Friday, February 10, 2012

End of Second Week

It's hard to believe that our Costa Rica time approaching its mid-point; that is, until we look at what the students have worked through to date.  Over the last few days, we have reviewed neurologic emergencies, diabetes and anaphylaxis.  Today began with a tour through things that bite, sting and otherwise cause skin irritations, at the end of which everyone was scratching and generally feeling like hiding.  To improve spirits, we headed back down to the waterfall for an afternoon of extended scenarios. Students found patients floating in the water and had to safely extricate them to shore, set up emergency shelters and plan for the night out.   Moving an unresponsive adult out of a deep river and carrying them over slippery rocks is incredibly challenging on its own.  Add to this the need to protect the patient's spine from movement  and your own feet from the environment, and this becomes an ever-more challenging exercise.  The keys to success are clear communication and leadership.  We practice this every day, adding and refining skills, preparing our students to provide care in any environment.



Tuesday, February 7, 2012

The Rio Negro sits about a mile from our classroom and is one of our favorite spots for running extended scenarios. After lunch today, students packed up oxygen tanks, oxygen-delivery supplies, survival packs and jump kits (filled with materials needed to initially manage airway, breathing and circulation emergencies) and hiked down to the river.  As promised, they needed to assess and treat patients while setting up for an overnight in the forest.  The underlying assumption for most extended scenarios is that outside help is at least a day away, and that, if it arrives, it may not provide the type of assistance you might expect in a front country emergency in the US.  We stress self-sufficiency and train our students to expect an unexpected night out with a very sick patient.  It is one thing to assess a patient in a sterile classroom and quite another to do so on a rocky streamside shared with biting ants, tree frogs, river debris and the potential for more venomous creatures under anything you move.   There is no substitute for these learning experiences.   

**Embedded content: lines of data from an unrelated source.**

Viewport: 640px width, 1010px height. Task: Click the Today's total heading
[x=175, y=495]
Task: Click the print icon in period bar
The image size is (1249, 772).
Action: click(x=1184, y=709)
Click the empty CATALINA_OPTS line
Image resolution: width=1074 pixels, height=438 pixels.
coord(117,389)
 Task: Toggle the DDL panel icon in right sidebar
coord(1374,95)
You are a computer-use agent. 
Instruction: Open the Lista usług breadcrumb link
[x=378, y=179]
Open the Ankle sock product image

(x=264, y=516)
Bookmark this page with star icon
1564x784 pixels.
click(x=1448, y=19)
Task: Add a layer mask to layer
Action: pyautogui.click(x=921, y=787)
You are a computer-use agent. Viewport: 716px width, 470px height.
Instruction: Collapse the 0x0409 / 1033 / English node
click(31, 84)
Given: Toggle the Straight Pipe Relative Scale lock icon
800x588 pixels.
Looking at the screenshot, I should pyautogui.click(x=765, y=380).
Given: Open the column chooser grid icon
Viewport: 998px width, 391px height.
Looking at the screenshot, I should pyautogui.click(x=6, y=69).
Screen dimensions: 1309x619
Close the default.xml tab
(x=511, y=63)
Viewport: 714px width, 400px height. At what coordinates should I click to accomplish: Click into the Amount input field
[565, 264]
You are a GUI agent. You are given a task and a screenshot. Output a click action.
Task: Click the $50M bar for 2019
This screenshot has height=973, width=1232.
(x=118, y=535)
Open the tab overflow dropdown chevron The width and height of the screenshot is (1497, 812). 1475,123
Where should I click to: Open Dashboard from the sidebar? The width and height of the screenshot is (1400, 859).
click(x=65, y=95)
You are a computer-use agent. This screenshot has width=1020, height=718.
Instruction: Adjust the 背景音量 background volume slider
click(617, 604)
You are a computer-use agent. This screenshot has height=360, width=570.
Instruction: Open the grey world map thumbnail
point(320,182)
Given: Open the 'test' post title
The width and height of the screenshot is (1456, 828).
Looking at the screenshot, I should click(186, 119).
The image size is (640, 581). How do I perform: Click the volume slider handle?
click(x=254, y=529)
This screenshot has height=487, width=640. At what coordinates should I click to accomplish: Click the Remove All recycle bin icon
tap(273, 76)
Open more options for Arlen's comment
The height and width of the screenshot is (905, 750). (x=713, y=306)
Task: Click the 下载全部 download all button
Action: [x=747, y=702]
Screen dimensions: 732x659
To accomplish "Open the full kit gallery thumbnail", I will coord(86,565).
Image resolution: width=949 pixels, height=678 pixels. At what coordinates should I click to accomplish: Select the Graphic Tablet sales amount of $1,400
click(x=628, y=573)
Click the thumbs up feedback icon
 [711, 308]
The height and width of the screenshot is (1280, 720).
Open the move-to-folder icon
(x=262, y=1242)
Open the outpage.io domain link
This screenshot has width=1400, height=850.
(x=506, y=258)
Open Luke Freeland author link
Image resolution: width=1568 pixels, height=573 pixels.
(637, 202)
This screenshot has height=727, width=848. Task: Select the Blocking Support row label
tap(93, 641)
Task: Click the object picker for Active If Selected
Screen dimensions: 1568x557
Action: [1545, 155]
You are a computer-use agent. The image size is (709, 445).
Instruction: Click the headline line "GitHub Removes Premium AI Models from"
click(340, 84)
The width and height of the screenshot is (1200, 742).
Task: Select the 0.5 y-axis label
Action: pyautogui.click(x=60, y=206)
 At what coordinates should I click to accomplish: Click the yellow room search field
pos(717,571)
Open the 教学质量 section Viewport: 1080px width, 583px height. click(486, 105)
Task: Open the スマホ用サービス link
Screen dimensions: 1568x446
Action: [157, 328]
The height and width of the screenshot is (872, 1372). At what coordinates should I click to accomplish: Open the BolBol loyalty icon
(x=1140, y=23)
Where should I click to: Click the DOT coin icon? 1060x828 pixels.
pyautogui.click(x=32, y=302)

Of course, between scenarios, swimming, wildlife watching and general levity are highly encouraged!










Monday, February 6, 2012

First Day of Week Two

Another beautiful sunrise this morning.  Today was our hottest to date.





Class today included a full morning of anatomy, physiology and pathophysiology, followed by a review of pharmacology.  We increased our knot repertoire, reviewed last Friday's exam, and practiced clearing airways when no formal suction equipment is available.  

As a reward for an intense day, we head down to the river tomorrow (after discussing cardiac and respiratory emergencies) for extended medical and survival scenarios that will combine most, if not all, of the skills learned to date.   Although the students don't know it yet (they wont be reading this blog until tomorrow night!), they will have to assess multiple patients with chest pain and difficulty breathing, make shelters, build fires and set up for a night out with very sick patients in the rain forest.  There is nothing easy about these scenarios; neither are there any quick fixes.  Sick patients require ongoing, accurate assessments, stabilization and evacuation.  However, evacuations are complicated and strenuous, putting rescuers and patients alike at risk.  It should be a great day for learning!